## [SUPPLIED DATA]
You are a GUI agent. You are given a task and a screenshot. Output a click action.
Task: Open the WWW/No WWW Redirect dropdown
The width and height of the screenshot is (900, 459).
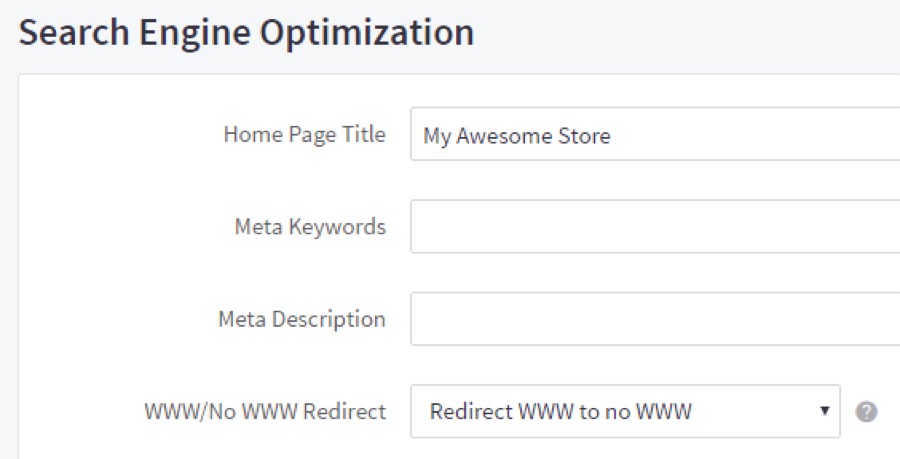point(625,412)
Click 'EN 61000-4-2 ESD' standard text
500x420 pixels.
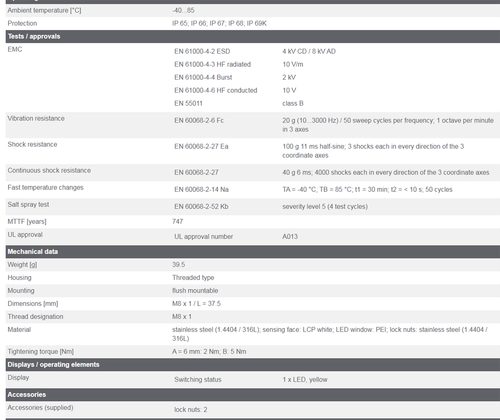pos(202,51)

## [SET PROBLEM]
Find every line in the entries above that contains the word "screenshot", and copy each of those lines in full.

## [COMPLETE RESPONSE]
You are a GUI agent. You are given a task and a screenshot. Output a click action.
The width and height of the screenshot is (900, 459).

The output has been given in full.